At this point in time, AI, generative AI in particular, feels like an incredibly powerful force. It doesn’t matter how you approach the technology; you can’t deny that its presence in our digital ecosystem is utterly inescapable.
Nine times out of ten, the first search result on Google is an AI summary. Pictures, songs and paragraphs can be created from simple text inputs. College students brag about passing classes with ChatGPT on social media. AI-generated Italian brainrot is the hot new trend.
There are concerns about AI replacing human jobs in creative and technical industries. The environmental impact is well-documented at this point. It’s a wild west out there, and Wichita State has recently embraced it, with caution, through the implementation of Copilot into certain lesson plans and administrative workflow.
The implementation is by no means a unified and complete technological overhaul, however. Depending on what classes you take or what department you work in, AI is used quite differently throughout campus.
“We are using AI tools for some coding projects and stuff like that that we do here in the MRC (Media Resources Center) and that’s a great use case for us,” MRC executive director John Jones said. “We’re doing a lot of this stuff so we’re using it a lot but academic advising may not use it at all or may use it only in small ways.”
Jones said that the reason behind this implementation has to do with preparing students for the workforce.
“If our role as an institution is to prepare students for the workforce they’re going to enter, that workforce is going to be one that has AI in it,” Jones said. “And if you walk into that room, that space, without skills that let you operate those tools, then you’re going to be at a disadvantage compared to other people. So, it’s not necessarily that we love everything about it. It’s that it’s a reality that we have to face.”
One important distinction in the university’s use of Copilot has to do with the collection of data. More specifically, under the contract between Microsoft, Copilot’s owner, and the university, Microsoft retains zero ownership of the “information stream,” as Jones puts it.

Required work - Continue the article about Wichita State's use of AI tools from its final sentence. The material that follows is not needed for this task.

Given data -

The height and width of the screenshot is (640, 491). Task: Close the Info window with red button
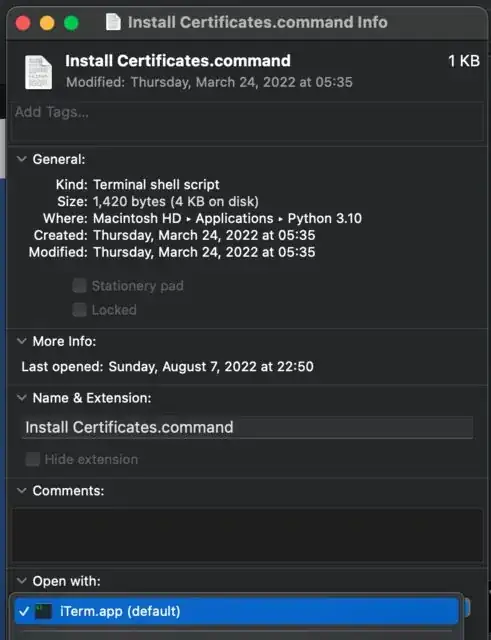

Answer to the exercise -
“In the case of our enterprise contract with Copilot, the information stream doesn’t flow back to the AI to continue to retrain the AI,” Jones said. “And so there is no risk of that information going back into the system, and they claim no ownership of it. So it’s through legality and the severing of that feedback loop that provides us some security, some safety there.”
The university taking steps to curb data collection is a step in the right direction, but what does the implementation of Copilot entail for our students and faculty? I’m personally not a big fan of generative AI, I think that within our society, these tools are being commercialized and accepted way too quickly, without regard to their potential negative impacts.
But those same tools can be undeniably useful in certain contexts.
I actually use AI programs to speed up the transcriptions of my interviews. I guess that makes me a hypocrite, but I think there’s more to it than that.
To me, a lot of this implementation seems to be dependent on transparency and AI being used in the “right” context, at least according to Jones.
“I think that a big part of that ethical use is about transparency,” Jones said. “So if I use AI to generate something, I’ll usually at one point in or another, I will disclose that AI was used to create this or at least in the process.”
The thing is though, I used that program to speed up the transcription process, but I still manually went through the interviews to make sure I put everything down correctly.
To me, that’s AI being used in the “right” context, but that right context could look different to somebody else, and that’s where things start to get problematic. It’s a slippery slope, and once you go down far enough, it’s no wonder that these programs can make us stupider.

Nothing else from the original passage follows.